There are just no words. I can’t relive it all now, but I was immediately crushed that I couldn’t be at home for the people who need me and the similarities to Jayna were just too much (I found out about her murder the day I returned from a hiking trip after being off grid, not to mention that Addie was also vivacious, talented and gathered friends wherever she went). It made me wonder again about if I can have kids after seeing how they can be ripped from your life by a sick person or a freak accident. And most of all it brought up the all-too-familiar feelings of grief and rage. I thought there had been enough suffering in my circle to last a lifetime—was the whole cycle starting over again after just a few years? And losing Addie is just too much—a bright 18-year-old just hitting her stride who had been excited for our trip and made me promise the last time we talked that I’d consider going to Ethiopia (where she’d been with school and fallen in love with the children and culture). It was just too much.
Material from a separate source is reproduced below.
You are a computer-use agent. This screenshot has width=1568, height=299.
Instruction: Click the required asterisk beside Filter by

I cried and moped and locked myself in the hostel TV lounge with Steve and a The Lord of the Rings movie as distraction, falling into a fitful sleep later that night.
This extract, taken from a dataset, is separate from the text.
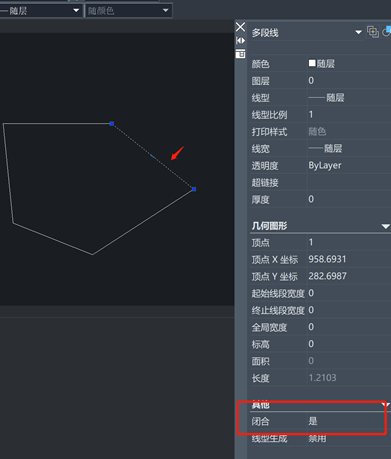Click the 线型生成 value field
391x459 pixels.
(x=349, y=438)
We had already scheduled a tour of Milford Sound for the following day; despite not being in the greatest of spirits, we both knew that getting out into nature on a glorious day would remind us that despite horrific tragedy there is still joy and life in the world. I had been to Milford before and loved seeing it again through Steve’s eyes. It’s actually a fiord with forested mountains plunging almost vertically into the sea. When it rains there are literally hundreds of waterfalls but there are only two permanent ones when it’s sunny. And due to the extremely high rainfall, the first layer of water has less salinity than the pure salt water underneath and the light and environment mimic that of a much greater depth. As a result there are corals and sea creatures relatively close to the surface that are usually only found hundreds of feet deep. But overall it consists of peaks, sky and water merging into a splendid landscape that words and pictures simply can’t capture.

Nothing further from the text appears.